I drink, I smoke, I hop on buses and trains, I throw myself into mechanical and chemical rides hoping for a snapshot from all the blur. Sometimes I think you stole the capability of clarity from me. Although I should best remember that you were the one who brought that gift back after so many lost years. I wonder if all these trips, these death wishes, were just me finding my way back to our burned bridge, staring at this cliff, desiring to build from the ashes left scattered in this gaping mouth.
There was this one moment, however, a dragonfly bobbing up and down in the night air of this lone city (are cities ever not lonesome?), that I have to catch it by the tail and tie it down with the thin thread of words.
I remember her mouth, her hair in my hands, and her leg between my thighs. I remember exhaling the ashes stuck in my chest and in my head, as I simply tugged her face closer, after she softly asked me if I finally calmed down just by calling my name.
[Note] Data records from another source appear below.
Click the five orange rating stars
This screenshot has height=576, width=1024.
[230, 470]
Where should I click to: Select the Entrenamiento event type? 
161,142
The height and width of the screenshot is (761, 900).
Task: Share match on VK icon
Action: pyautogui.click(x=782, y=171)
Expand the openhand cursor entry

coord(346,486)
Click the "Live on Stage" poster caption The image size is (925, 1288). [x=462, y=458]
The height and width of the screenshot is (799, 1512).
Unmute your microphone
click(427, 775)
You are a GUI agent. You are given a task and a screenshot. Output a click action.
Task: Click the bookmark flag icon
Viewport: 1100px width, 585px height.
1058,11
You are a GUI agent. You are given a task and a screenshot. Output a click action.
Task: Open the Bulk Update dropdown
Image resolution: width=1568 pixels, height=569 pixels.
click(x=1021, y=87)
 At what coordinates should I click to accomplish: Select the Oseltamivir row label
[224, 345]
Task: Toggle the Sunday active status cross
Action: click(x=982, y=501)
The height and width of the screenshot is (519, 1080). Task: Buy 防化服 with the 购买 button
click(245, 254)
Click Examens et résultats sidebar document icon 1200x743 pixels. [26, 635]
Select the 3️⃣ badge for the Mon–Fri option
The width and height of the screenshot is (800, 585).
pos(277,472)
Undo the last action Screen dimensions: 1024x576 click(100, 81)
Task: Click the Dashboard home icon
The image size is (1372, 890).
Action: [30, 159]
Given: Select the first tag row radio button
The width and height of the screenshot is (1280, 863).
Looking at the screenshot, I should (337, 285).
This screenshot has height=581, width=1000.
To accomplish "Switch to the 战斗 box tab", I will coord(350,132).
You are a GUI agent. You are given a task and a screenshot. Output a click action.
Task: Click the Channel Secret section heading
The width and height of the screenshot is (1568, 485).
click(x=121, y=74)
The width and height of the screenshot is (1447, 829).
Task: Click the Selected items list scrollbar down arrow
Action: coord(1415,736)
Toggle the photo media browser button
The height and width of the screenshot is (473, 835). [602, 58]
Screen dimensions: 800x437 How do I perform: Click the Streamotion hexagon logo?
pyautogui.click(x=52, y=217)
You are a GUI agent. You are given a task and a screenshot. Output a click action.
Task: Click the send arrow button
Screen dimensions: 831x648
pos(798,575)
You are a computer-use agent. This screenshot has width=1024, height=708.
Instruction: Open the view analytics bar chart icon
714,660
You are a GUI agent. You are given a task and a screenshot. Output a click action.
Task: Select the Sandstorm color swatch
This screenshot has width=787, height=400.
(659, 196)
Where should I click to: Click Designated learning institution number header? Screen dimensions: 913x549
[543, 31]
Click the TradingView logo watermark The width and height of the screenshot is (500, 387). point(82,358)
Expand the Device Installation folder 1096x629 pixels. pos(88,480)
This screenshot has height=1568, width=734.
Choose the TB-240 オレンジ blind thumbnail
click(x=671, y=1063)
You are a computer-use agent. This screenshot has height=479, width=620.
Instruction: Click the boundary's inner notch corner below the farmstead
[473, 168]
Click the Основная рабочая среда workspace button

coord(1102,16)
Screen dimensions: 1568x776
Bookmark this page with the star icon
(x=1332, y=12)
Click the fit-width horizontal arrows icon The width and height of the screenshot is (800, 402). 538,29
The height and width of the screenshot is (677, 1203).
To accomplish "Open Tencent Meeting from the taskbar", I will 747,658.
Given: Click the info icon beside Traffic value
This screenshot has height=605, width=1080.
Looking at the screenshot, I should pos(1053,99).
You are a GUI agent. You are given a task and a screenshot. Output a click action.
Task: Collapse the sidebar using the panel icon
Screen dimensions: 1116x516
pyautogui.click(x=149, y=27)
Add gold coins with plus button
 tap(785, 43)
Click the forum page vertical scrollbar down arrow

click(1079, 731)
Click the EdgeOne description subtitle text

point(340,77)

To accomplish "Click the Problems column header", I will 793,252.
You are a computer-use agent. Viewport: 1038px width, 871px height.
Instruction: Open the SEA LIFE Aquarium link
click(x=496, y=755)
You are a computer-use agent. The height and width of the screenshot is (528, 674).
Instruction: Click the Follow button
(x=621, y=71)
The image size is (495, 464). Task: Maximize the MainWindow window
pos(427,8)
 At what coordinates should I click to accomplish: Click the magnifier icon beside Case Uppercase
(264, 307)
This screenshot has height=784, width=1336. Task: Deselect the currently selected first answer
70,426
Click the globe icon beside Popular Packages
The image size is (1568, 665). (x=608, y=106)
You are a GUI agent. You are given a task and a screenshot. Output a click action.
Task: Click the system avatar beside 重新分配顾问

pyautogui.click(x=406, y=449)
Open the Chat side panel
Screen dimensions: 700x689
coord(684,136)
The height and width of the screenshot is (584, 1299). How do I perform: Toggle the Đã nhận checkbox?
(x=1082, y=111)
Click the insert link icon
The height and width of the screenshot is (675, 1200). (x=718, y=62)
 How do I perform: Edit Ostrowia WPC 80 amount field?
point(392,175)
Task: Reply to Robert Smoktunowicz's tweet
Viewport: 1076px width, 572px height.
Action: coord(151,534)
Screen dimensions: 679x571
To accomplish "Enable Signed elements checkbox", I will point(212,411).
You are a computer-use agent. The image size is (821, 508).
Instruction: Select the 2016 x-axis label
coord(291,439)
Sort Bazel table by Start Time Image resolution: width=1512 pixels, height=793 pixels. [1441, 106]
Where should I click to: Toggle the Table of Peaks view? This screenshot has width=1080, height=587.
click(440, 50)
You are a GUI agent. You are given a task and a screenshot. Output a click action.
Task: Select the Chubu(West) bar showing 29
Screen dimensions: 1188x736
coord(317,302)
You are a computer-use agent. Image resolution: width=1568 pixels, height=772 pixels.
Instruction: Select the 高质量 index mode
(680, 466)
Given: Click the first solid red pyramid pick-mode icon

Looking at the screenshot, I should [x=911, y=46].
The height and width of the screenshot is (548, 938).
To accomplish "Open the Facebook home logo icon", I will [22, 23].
I was crying–I was wailing. The blur was too much to bear and neither weed nor alcohol was stopping the whirlwind, wasn’t making me feel anything at all actually. (A woman is never too old for catalytic drama.)
The dim fluorescent light shone down on our stage of a bed, and I let the ghosts of the pay-per-hour theater watch my face unfold: my chin upon her shoulder, my gaping mouth, and my burning tears. She refused to be part of the audience. I don’t think she really saw me–in that manner, anyway. Besides, she was too busy wrapping herself around me as if it’s the only thing that was keeping me together. She didn’t understand one bit. She asked the why’s but these were merely paying lip service to expected questions from such displays. She didn’t understand one bit, but she understood that. That her moving lips can serve better with whispers of shhh shhh shhhh; the way they were grazing my ears was a lullaby on its own.